Directions:
Line count for "Select": state how many lines of the listing below contain it, without anything else.

┄┄┄┄┄┄

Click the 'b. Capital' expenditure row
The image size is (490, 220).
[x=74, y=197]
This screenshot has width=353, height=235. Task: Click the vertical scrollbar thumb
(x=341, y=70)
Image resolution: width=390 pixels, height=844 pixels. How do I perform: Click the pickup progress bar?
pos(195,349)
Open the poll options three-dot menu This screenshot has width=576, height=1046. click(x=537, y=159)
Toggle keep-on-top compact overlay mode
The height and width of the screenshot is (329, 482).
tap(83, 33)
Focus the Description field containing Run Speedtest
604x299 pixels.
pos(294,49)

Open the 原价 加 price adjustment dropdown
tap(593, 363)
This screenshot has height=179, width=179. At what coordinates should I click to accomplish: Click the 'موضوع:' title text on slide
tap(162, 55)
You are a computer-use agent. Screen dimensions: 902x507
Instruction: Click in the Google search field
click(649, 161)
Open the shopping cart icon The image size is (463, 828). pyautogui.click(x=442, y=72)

┄┄┄┄┄┄

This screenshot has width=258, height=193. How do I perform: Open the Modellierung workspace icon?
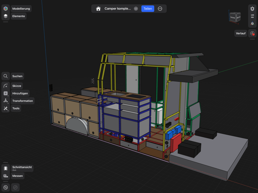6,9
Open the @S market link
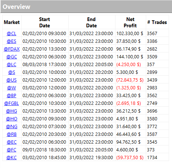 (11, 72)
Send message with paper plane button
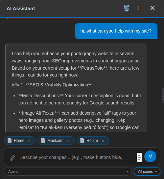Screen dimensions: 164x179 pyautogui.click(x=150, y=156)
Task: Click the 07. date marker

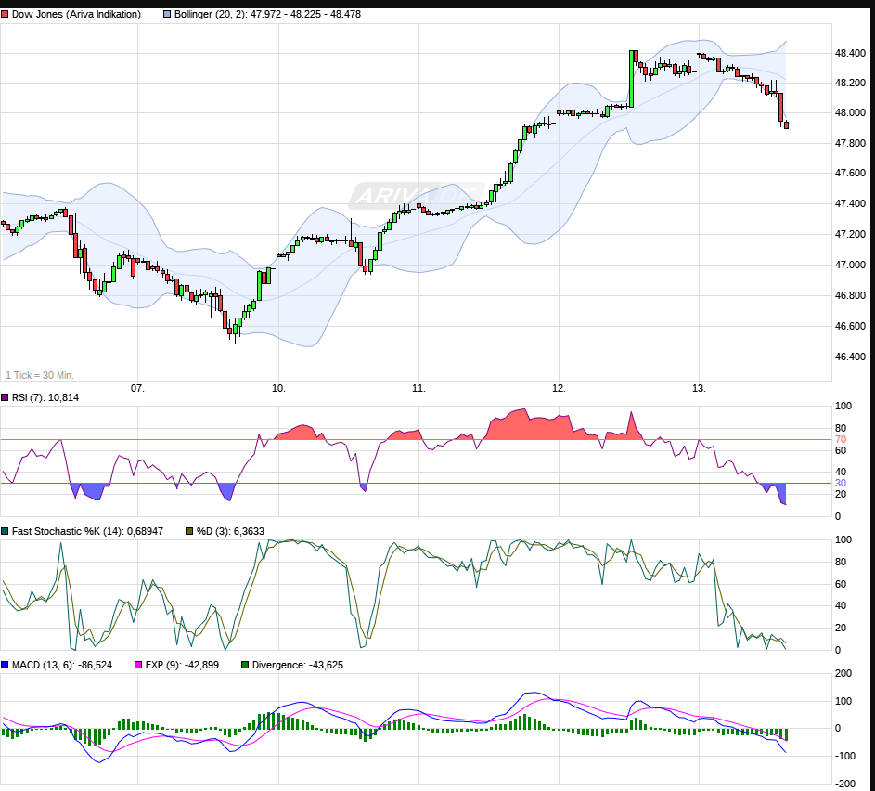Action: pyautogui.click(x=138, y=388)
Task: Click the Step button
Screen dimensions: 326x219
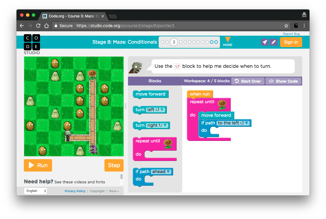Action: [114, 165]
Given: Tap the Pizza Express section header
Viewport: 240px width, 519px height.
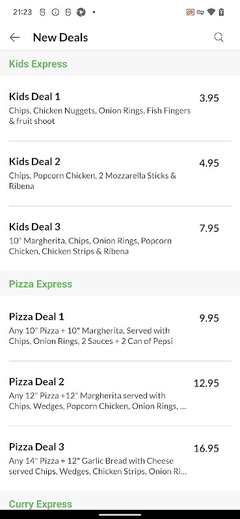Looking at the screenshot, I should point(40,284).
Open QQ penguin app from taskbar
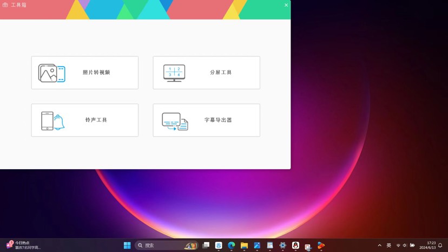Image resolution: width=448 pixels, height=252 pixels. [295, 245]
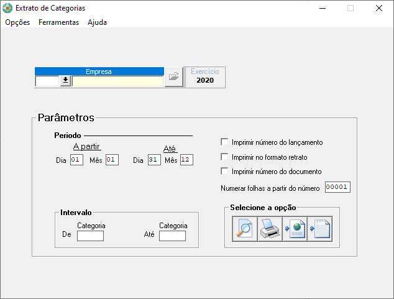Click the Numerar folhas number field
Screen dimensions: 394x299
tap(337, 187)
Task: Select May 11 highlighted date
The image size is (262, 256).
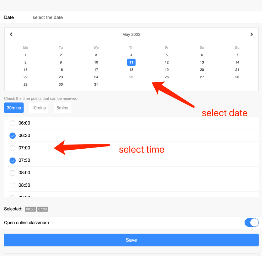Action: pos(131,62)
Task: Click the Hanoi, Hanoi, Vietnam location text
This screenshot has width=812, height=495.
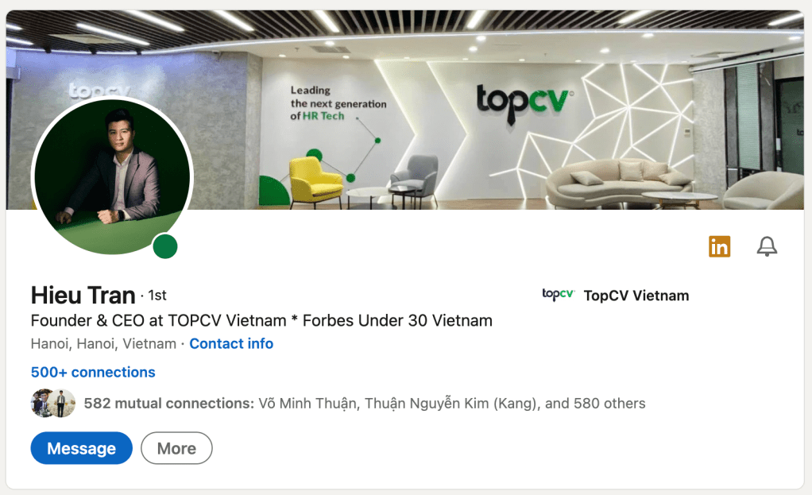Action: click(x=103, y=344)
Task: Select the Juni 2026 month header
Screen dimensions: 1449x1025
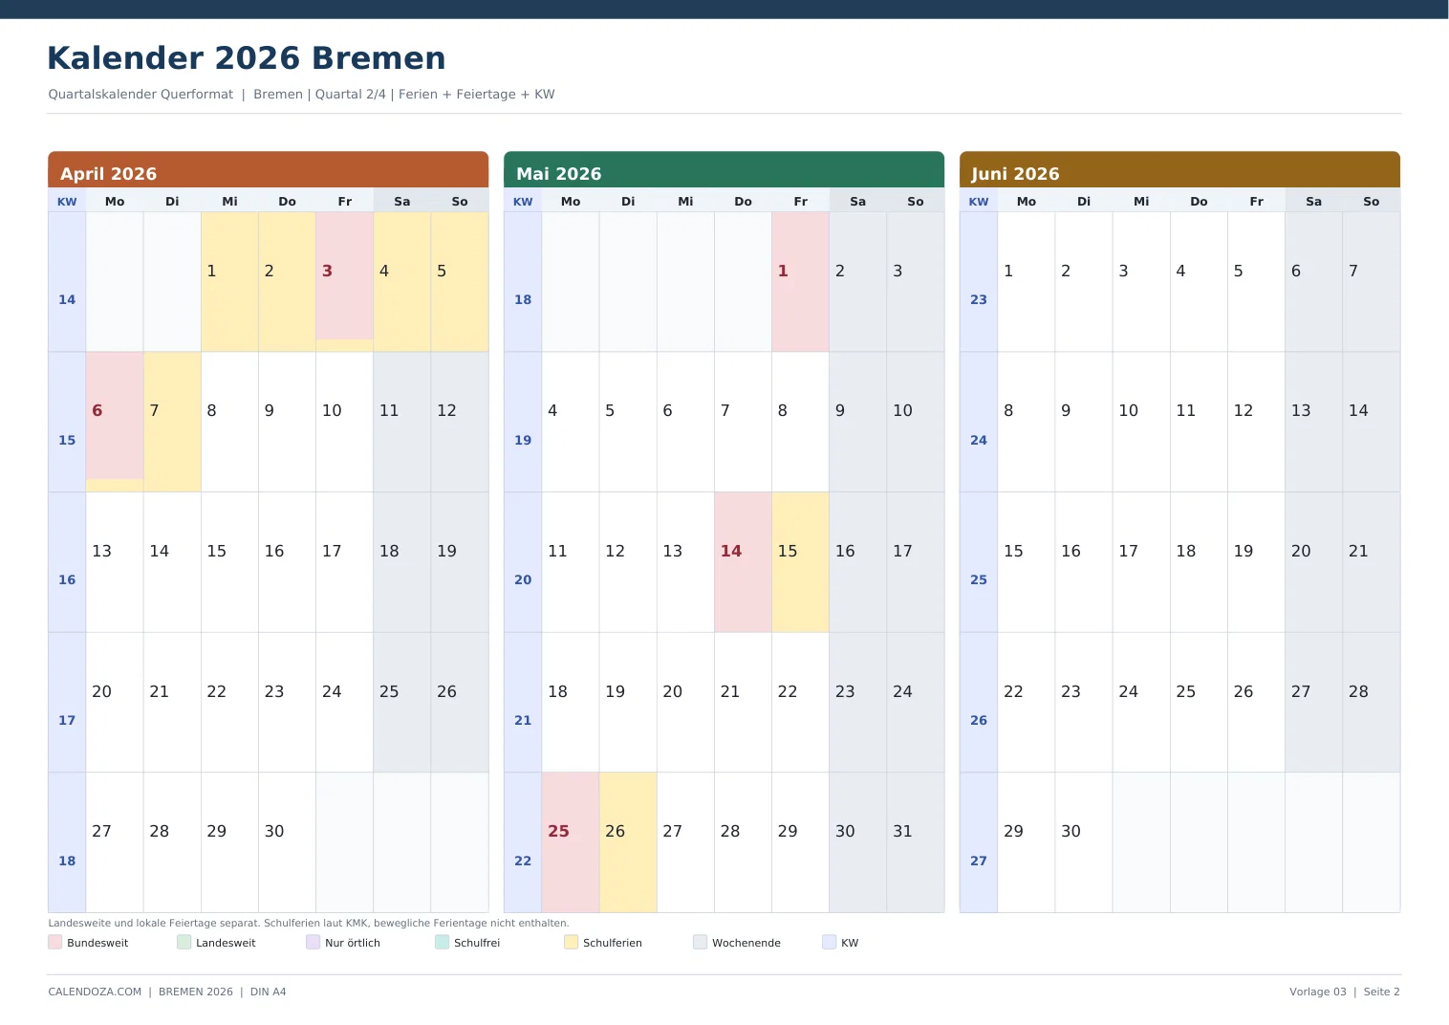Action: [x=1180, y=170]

┄┄┄┄┄┄

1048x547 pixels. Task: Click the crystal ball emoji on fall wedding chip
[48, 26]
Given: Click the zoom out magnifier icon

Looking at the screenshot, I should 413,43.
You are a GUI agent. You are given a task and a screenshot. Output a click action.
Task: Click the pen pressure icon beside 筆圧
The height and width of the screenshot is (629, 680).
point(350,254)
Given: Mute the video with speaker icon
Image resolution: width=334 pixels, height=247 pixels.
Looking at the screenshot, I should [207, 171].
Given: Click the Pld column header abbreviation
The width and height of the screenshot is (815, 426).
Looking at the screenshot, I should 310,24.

┄┄┄┄┄┄

Reply to the exercise:
2